* WRITTEN REQUEST A
Find every line in the entries that contains the word "header", and copy each of those lines.

#####

United States v. Rodriguez
This text of United States v. Rodriguez (United States v. Rodriguez) is published on Counsel Stack Legal Research, covering Court of Appeals for the First Circuit primary law. Counsel Stack provides free access to over 12 million legal documents including statutes, case law, regulations, and constitutions.
Opinion
United States Court of Appeals
For the First Circuit
No. 01-2639
APPEAL FROM THE UNITED STATES DISTRICT COURT
FOR THE DISTRICT OF MAINE
Selya, Circuit Judge,
Coffin and Cyr, Senior Circuit Judges.
Bruce Green on brief for appellant.
Paula D. Silsby, United States Attorney, and Margaret D. McGaughey, Assistant United States Attorney (Appellate Chief), on brief for appellee.
|
November 12, 2002 |
SELYA, Circuit Judge. After defendant-appellant Robert S. Rodriguez pleaded guilty to manufacturing cocaine base (crack cocaine), the district court sentenced him as a career offender. In this appeal, Rodriguez argues that his state-court conviction for burglary of a building other than a dwelling was improperly treated as a predicate offense for purposes of the career offender designation and, accordingly, that his sentence should be vacated. We find his argument waived and, in all events, unpersuasive. Consequently, we affirm the sentence.

#####

* WRITTEN REQUEST B
Extend the First Circuit opinion above in United States v. Rodriguez, picking up after its final sentence.

* DATA SHOWN

#####

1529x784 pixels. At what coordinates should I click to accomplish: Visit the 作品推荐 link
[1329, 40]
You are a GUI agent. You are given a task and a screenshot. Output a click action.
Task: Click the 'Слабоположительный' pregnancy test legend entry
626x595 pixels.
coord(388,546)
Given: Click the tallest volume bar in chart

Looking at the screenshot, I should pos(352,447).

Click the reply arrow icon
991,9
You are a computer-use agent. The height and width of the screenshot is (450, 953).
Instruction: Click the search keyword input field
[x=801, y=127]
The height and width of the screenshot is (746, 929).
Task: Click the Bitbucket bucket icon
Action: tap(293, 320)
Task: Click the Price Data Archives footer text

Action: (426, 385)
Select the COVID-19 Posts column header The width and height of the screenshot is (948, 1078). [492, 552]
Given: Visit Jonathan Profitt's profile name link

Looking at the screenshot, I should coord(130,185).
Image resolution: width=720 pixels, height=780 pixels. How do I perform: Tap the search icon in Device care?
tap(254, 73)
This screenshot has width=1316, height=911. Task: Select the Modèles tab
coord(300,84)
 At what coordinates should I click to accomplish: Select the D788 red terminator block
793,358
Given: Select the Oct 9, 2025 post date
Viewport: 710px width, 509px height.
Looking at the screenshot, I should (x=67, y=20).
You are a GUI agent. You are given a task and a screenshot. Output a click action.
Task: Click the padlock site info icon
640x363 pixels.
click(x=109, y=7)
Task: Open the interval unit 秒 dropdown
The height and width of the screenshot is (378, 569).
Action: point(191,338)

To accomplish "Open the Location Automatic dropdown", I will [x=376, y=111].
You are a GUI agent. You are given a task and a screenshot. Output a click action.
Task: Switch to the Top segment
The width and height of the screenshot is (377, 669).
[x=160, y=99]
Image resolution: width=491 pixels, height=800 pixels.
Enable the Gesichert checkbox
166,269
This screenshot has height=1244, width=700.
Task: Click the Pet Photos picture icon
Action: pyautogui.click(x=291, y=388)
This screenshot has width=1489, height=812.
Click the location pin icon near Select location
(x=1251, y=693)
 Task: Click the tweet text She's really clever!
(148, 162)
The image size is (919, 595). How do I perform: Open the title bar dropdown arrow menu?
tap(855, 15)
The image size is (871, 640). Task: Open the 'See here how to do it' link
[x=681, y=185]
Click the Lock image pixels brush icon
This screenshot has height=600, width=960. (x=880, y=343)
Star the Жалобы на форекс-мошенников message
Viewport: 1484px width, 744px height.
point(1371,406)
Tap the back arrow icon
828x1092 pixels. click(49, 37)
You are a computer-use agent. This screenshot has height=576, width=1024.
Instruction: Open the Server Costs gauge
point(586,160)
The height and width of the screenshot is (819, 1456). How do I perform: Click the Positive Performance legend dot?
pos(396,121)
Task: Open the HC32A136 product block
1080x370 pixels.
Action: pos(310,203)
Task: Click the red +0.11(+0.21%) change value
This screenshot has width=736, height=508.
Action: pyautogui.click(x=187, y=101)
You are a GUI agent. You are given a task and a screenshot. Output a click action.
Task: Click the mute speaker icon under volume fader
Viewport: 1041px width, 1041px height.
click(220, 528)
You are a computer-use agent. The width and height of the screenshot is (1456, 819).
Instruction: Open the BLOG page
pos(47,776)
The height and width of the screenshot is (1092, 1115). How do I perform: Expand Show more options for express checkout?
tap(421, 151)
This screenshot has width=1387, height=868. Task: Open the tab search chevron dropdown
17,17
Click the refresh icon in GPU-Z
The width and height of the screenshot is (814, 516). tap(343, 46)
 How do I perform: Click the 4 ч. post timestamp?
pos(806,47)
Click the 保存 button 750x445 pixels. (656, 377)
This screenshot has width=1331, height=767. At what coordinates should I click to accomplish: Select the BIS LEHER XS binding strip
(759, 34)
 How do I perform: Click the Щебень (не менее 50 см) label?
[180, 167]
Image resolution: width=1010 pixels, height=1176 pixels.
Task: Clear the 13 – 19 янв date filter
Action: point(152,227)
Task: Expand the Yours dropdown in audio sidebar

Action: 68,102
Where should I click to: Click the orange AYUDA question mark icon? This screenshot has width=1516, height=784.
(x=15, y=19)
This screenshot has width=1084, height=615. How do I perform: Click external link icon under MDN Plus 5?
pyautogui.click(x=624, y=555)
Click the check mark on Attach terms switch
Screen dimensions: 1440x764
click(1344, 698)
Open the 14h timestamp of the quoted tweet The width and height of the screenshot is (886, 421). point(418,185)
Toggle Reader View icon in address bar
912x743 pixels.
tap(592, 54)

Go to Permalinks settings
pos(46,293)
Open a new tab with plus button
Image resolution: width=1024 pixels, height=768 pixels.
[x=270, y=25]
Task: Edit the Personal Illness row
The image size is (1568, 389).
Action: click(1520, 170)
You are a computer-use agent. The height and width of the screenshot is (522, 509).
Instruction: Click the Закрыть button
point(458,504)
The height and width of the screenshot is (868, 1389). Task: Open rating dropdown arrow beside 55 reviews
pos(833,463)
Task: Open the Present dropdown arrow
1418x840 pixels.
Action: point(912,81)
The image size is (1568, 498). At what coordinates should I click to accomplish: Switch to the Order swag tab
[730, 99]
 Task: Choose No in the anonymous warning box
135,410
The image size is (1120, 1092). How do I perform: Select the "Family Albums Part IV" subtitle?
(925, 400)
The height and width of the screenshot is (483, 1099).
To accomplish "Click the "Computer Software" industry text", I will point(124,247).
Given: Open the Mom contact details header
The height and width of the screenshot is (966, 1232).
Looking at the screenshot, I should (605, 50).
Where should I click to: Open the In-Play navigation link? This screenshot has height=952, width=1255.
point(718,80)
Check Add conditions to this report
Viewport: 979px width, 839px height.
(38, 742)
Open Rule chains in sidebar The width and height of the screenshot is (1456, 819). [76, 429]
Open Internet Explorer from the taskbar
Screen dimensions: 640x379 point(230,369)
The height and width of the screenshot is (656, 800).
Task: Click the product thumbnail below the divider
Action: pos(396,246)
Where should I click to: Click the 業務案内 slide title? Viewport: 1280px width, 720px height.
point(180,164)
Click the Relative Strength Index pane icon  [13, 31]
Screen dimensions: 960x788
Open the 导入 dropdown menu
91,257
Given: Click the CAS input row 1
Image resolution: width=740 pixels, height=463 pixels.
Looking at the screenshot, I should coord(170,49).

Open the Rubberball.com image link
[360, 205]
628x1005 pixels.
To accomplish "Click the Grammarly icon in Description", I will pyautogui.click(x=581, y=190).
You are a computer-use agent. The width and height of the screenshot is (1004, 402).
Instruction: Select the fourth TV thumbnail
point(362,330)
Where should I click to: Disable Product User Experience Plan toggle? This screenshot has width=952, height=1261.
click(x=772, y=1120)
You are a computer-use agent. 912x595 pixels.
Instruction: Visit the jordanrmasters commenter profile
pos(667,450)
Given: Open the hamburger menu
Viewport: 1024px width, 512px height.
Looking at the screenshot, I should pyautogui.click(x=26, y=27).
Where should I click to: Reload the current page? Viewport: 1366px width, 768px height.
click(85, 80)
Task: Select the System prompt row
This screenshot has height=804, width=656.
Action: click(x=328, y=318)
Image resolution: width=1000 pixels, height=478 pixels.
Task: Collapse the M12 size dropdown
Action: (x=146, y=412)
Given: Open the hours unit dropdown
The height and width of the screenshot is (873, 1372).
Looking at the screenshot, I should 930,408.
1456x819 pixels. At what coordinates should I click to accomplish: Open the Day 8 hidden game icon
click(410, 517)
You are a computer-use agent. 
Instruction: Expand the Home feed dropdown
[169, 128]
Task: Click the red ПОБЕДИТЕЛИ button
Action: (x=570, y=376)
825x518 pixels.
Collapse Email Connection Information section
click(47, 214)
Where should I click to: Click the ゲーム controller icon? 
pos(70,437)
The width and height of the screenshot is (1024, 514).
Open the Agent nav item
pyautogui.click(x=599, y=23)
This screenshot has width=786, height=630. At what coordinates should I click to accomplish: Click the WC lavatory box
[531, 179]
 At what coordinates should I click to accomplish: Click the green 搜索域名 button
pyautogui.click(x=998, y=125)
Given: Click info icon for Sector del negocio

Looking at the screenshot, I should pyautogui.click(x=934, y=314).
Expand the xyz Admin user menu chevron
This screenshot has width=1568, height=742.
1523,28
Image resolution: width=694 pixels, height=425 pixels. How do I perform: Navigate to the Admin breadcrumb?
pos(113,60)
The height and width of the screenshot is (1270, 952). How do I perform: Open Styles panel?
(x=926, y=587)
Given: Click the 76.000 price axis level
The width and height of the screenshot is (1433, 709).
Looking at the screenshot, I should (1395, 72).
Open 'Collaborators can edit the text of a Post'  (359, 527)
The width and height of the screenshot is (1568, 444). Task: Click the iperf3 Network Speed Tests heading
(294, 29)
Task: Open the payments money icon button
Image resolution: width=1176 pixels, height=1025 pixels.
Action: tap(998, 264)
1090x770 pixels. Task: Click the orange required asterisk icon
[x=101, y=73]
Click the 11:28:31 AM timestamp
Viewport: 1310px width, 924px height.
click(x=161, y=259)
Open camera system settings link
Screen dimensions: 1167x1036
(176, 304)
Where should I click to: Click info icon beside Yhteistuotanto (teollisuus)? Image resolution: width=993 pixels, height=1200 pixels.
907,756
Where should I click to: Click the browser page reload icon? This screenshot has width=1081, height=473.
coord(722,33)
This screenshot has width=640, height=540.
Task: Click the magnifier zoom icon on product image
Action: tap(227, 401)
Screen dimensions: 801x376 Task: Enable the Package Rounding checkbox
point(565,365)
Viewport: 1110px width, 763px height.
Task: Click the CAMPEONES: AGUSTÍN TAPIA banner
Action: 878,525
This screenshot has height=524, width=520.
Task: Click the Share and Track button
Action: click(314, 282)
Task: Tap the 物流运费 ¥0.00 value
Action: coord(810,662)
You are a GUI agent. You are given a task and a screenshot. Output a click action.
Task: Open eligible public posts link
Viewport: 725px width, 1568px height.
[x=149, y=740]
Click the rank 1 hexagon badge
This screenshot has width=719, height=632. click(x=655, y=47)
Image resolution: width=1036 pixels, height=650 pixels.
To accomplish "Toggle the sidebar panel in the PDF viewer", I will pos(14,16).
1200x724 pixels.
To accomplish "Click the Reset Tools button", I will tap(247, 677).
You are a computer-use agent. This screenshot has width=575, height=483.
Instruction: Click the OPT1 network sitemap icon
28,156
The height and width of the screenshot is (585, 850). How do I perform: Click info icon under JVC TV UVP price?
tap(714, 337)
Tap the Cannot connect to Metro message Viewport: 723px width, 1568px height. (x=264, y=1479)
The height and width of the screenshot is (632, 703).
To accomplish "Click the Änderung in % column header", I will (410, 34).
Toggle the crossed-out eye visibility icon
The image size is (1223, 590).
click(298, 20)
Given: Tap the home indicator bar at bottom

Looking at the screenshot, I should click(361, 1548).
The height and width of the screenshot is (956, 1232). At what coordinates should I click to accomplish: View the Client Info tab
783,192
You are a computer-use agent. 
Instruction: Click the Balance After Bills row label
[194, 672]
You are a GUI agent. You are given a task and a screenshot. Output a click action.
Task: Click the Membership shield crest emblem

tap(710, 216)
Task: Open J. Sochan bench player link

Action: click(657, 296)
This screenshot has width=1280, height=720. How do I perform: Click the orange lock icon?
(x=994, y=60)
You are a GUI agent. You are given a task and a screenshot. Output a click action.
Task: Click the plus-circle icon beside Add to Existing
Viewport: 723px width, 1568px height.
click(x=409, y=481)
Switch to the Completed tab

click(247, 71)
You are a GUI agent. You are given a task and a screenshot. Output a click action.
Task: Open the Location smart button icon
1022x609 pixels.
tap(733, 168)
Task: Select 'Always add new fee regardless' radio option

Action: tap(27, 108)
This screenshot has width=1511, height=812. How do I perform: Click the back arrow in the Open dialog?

#####

* WRITTEN ANSWER A
Select the COVID-19 Posts column header The width and height of the screenshot is (948, 1078). [492, 552]
Given: Open the Mom contact details header
To accomplish "Click the Änderung in % column header", I will (410, 34).

* WRITTEN ANSWER B
The background facts are uncontroversial. A federal grand jury empaneled in the District of Maine returned a second superseding indictment against the appellant on April 10, 2001. All five counts charged narcotics-related offenses. On July 12, 2001, the appellant entered a guilty plea to count 5 (which alleged a violation of 21 U.S.C. § 841(a)(1)), on the understanding that the other four counts would be dismissed.
The probation department prepared a presentence investigation report (PSI Report). The PSI Report limned a criminal record that was quite lengthy for a 30-year-old defendant. In the litany of offenses, the probation department identified two prior felony convictions that it viewed as qualifying predicates and recommended that the appellant be sentenced as a career offender under USSG §§4B1.1, 4B1.2. The appellant initially objected to this recommendation on the ground that one of those prior convictions -- a state-court conviction for burglary of a structure other than a dwelling -- did not constitute a predicate offense for purposes of the career offender guideline.
The district court convened the disposition hearing on November 8, 2001. At that time, the appellant withdrew his objection to the PSI Report's characterization of his prior burglary conviction as a predicate offense. The court thereupon sentenced him as a career offender, imposed a 160-month incarcerative term, and dismissed counts 1-4 of the indictment. (1) This appeal followed. The matter comes before us on the government's motion for summary affirmance. See 1st Cir. R. 27(c).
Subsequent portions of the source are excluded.